Soy Llorenç Gómez León, jugador y entrenador profesional de fútbol playa.
Considerado por el entorno del fútbol playa como uno de los jugadores más influyentes y uno de los mejores de la historia de la modalidad, durante más de una década competí al máximo nivel internacional, formando parte de una generación que marcó un antes y un después en este deporte. Mi trayectoria incluye 168 internacionalidades, presencia en más de 40 países y un recorrido construido con 39 títulos colectivos y 47 individuales.
Entre los reconocimientos más destacados se encuentran los títulos de Campeón de la Eurocopa, Subcampeón del Mundo y de los Juegos Europeos, así como distinciones individuales como Mejor Gol del Mundo 2014, Quinteto Ideal 2014 y 2018, Mejor Jugador del Mundo 2018 y Top 3 Mejor Entrenador del Mundo 2023. Una etapa en la élite que dejó un legado sólido y reconocible dentro del fútbol playa internacional.
En 2021 tomé una de las decisiones más importantes de mi carrera: detener mi actividad como jugador. Las lesiones, el desgaste físico y una exigencia mental sostenida en el tiempo exigían responsabilidad y claridad. No fue una retirada definitiva, sino una pausa consciente para preservar el cuerpo, ordenar prioridades y evolucionar como profesional.
Ese periodo supuso un punto de inflexión. Me permitió ampliar la mirada, asumir nuevos roles y profundizar en mi formación. La formación continuada es uno de los pilares de mi desarrollo profesional y personal. Soy Entrenador de Fútbol Nivel II, Entrenador Especialista en Fútbol Playa Nacional B (FFRM), Coordinador de Fútbol y Fútbol Sala (FFCV), he cursado el Curso Superior Universitario en Gestión Deportiva FIFA CIES (RFEF) y actualmente curso el Máster en Coaching Deportivo y Psicología de Alto Rendimiento en UNISPORT Management School.
Desde entonces desarrollo mi carrera como entrenador, formador y constructor de proyectos deportivos, con una visión clara: rendimiento con identidad, exigencia con coherencia y procesos pensados a largo plazo. Creo en el liderazgo que se ejerce desde el criterio, el ejemplo y el respeto por las personas.
El diálogo es un pilar fundamental en mi forma de entender la vida y el deporte. Por eso he puesto siempre especial atención en la comunicación y en el dominio de diferentes lenguas. Hablo catalán, castellano, inglés, portugués e italiano, y continúo ampliando mis competencias lingüísticas como una forma más de crecer, conectar y entender mejor los contextos humanos y culturales en los que trabajo.
A partir de 2026 regreso también a la arena como jugador. No para repetir lo que fue ni para ocupar un espacio por nombre o trayectoria, sino desde una decisión madura y meditada. Volver solo cuando el contexto, el proyecto y mi aportación estén verdaderamente alineados. Elegir cuándo estar, cómo estar y desde qué rol aportar valor real.
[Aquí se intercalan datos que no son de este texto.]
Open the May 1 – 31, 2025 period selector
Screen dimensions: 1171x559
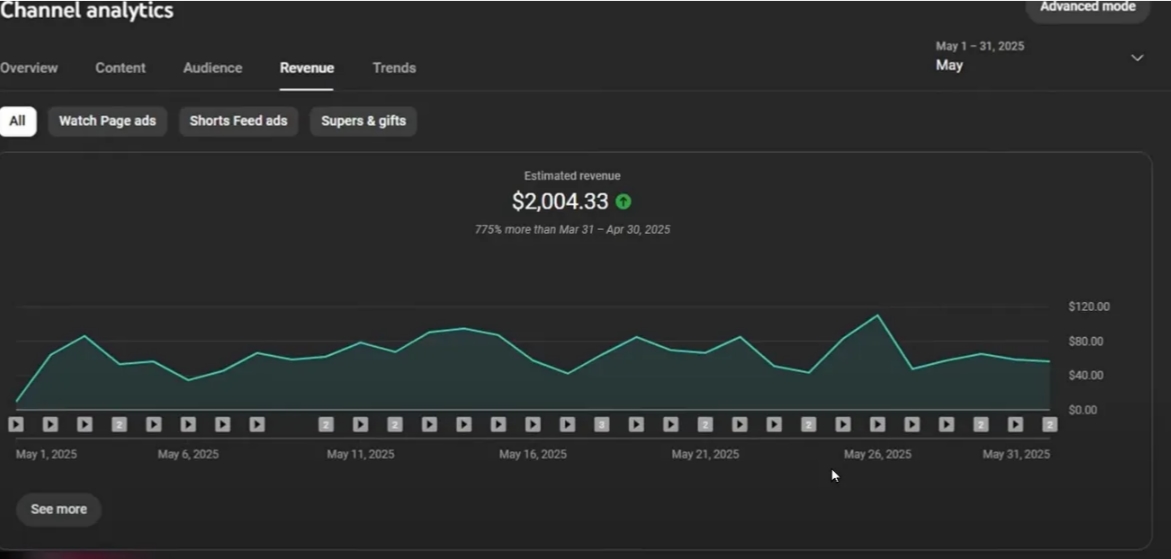coord(1039,57)
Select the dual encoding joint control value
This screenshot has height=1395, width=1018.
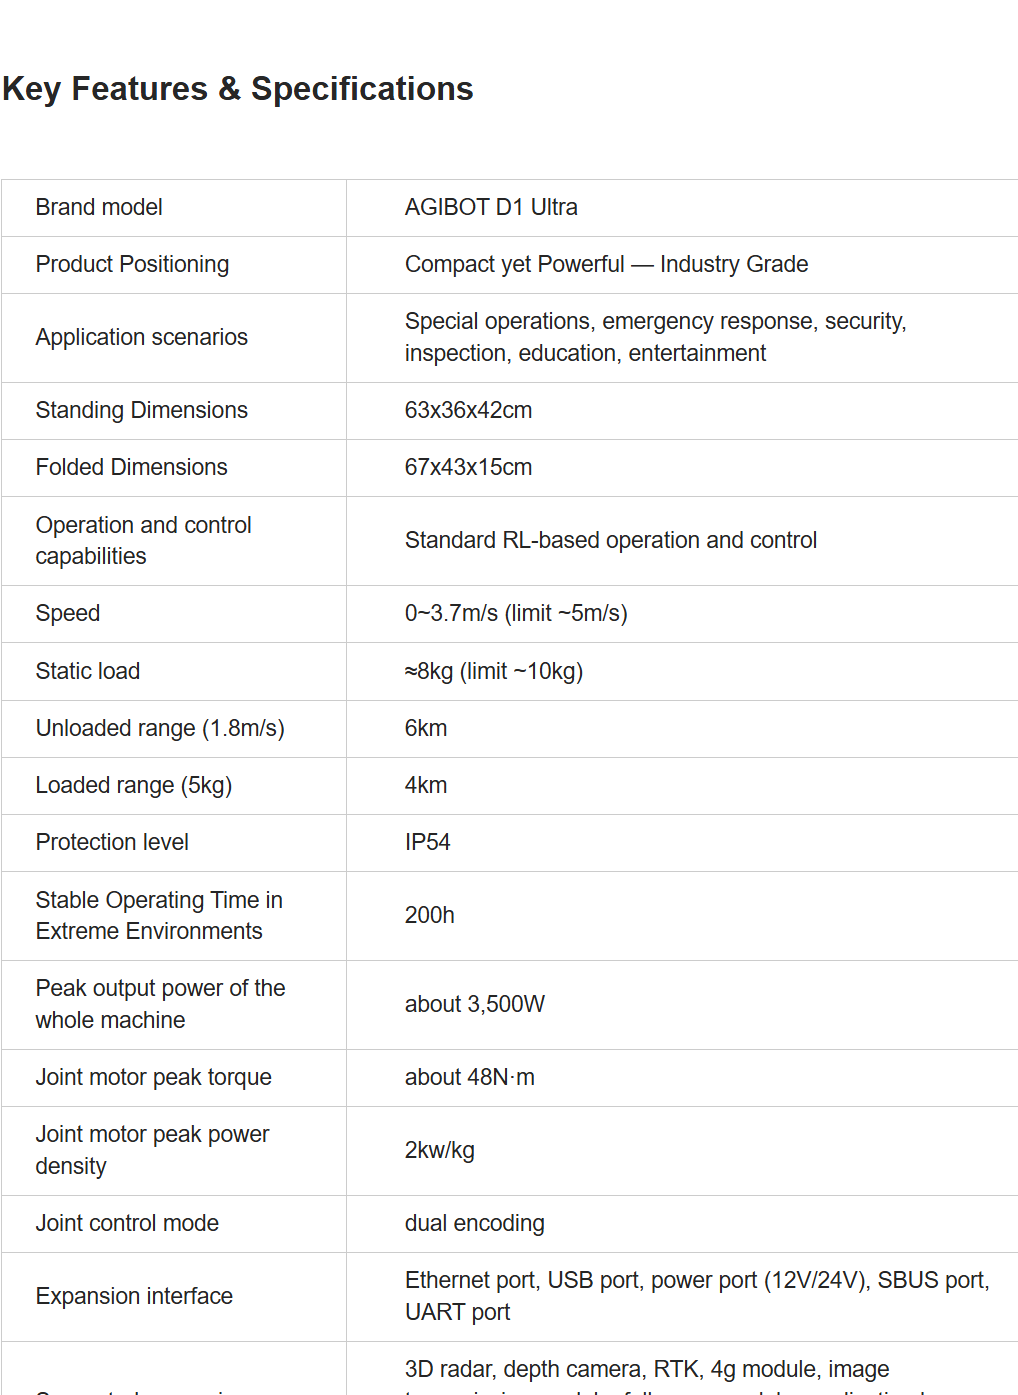(474, 1223)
Este regreso no compite con mi rol como entrenador; lo complementa. En determinados contextos, estar dentro del juego también es una forma de liderar, acompañar y reforzar la cultura del equipo desde la experiencia directa.
Paralelamente, impulso proyectos vinculados a la formación, la gestión deportiva y el desarrollo del fútbol playa a nivel internacional, con el objetivo de construir algo que trascienda el resultado inmediato.
Hoy vivo el fútbol playa —y la vida— con ambición, curiosidad y perspectiva. Con ganas de seguir creciendo, de explorar nuevos escenarios y de elegir cada paso con ilusión, criterio y sentido.